En 1796, Jenner inocule un peu de cowpox dans le bras du petit James Phibbs, qui n’a jamais eu la variole. Une pustule se forme. Trois semaines plus tard, il lui inocule du pus de variole humaine. Rien ne s’ensuit. L’enfant a reçu l’immunité antivariolique. Le premier « vaccin » (du latin vaca , vache) est né.
Après deux ans d’expérimentation, Jenner rédige un mémoire qu’il adresse aux Philosophical transactions , revue la plus prestigieuse au monde qui a jadis publié les travaux de Newton. Qu’aura pensé le comité de lecture de cette panacée de colportage ? Nul n’en saura rien, Jenner n’ayant jamais reçu de réponse, et c’est à compte d’auteur qu’il en est réduit à publier des travaux qui vont sauver des millions de vies 5.
Après un accueil glacial, la diffusion de la vaccine est foudroyante. Entre 1800 et 1804, c’est le monde entier qu’elle conquiert. De sa diffusion en France, les Archives Nationales ont gardé des traces précieuses et nombreuses.
La vaccine conquiert la France : forces d’impulsion et d’inertie
En 1811, le docteur Husson, président du Comité Central de Vaccine, écrivait dans le Bulletin central du Comité de Vaccine : « Bientôt nous touchons à l’époque où la petite vérole ne sera plus connue que par le souvenir de la terreur qu’elle inspirait et par le sentiment de la reconnaissance pour la pratique salutaire qui nous aura délivrés de ce fléau » 6.
A cette date, 2 500 000 vaccinations ont été pratiquées dans l’étendue de l’Empire et sur le territoire de la France. La variole, qui tuait 50 000 personnes en 1800, n’en tue plus que 5 000. Comment en est-on arrivé là ?
5. Sur Edouard Jenner. cf. Pr. Hervé Bazin. — Ce bon docteur Jenner , Vincennes, Editions Josette
Lyon, 1997.
6. Dr Husson. — Bulletin du Comité central de Vaccine , 1811, p. 3.
En 1800, il n’existe en France aucune structure sanitaire susceptible d’assurer la diffusion massive d’une pratique médicale. Un comité central et des comités départementaux de vaccine sont donc créés dès 1801. Préfets, maires, autorités religieuses, médecins, sages-femmes et curés sont mis en demeure d’encourager la propagation de la vaccine ou de vacciner eux-mêmes.
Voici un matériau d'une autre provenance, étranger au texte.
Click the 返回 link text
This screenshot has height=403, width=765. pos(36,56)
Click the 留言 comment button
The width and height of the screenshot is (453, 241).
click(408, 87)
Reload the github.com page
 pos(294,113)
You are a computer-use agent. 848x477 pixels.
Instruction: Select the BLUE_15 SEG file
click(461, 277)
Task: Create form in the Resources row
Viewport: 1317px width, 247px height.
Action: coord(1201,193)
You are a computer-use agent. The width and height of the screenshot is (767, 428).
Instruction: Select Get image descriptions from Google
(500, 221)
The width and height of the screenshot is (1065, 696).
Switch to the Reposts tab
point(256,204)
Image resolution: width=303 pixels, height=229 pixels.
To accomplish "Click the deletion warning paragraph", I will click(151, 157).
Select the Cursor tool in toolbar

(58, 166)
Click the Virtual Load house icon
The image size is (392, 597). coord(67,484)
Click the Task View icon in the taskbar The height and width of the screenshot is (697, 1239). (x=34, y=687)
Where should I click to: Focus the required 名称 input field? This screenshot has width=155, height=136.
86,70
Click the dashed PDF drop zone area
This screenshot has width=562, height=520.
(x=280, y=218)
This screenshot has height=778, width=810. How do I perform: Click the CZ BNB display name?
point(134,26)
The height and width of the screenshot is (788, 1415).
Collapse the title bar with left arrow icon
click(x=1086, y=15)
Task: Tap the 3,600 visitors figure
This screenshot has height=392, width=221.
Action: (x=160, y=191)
La diffusion de la méthode n’est pourtant pas uniforme. D’un département à l’autre, d’une année sur l’autre, les bilans changent du tout au tout. Plusieurs raisons expliquent le phénomène. Il suffit qu’un préfet à poigne prenne les choses en main ou que le conseil général vote un crédit spécial pour que la courbe des vaccinations s’envole jusqu’à 80 % ou 90 % des naissances. Parfois, c’est un vaccinateur zélé qui, à lui seul, infléchit la tendance. Vient-il à décéder ou tombe-t-il malade et c’est toute la bonne marche des opérations qui est remise en cause. Enfin, les pouvoirs prophylactiques de la vaccine crèvent les yeux. En période d’épidémie, les personnes vaccinées sont toutes épargnées, ce qui n’est pas le cas des autres. Rien de tel pour « doper » l’élan vaccinal !
Mais la vaccination de la population française n’a pas été une affaire de tout repos.
Des forces d’inertie considérables travaillent les campagnes.
Un peu partout, les vaccinateurs déplorent « l’apathie », « l’insouciance », « l’indifférence », l’éloignement et la routine qui font obstacle à la diffusion de la vaccine.
Dans sa forme la plus réservée, cette apathie est faite de pudeur. Certains paysans ne refusent-ils pas la vaccine parce qu’elle est gratuite ? Ainsi le préfet de Tarn-etGaronne peut-il écrire au ministre de l’Intérieur, en 1812 : « A Montauban, on vaccine gratuitement dans une salle des hospices, mais le peuple regarde comme une honte d’aller à l’hospice. » Force est donc de vacciner gratuitement riches et pauvres pour éviter toute forme de ségrégation pouvant être perçue comme infamante 7.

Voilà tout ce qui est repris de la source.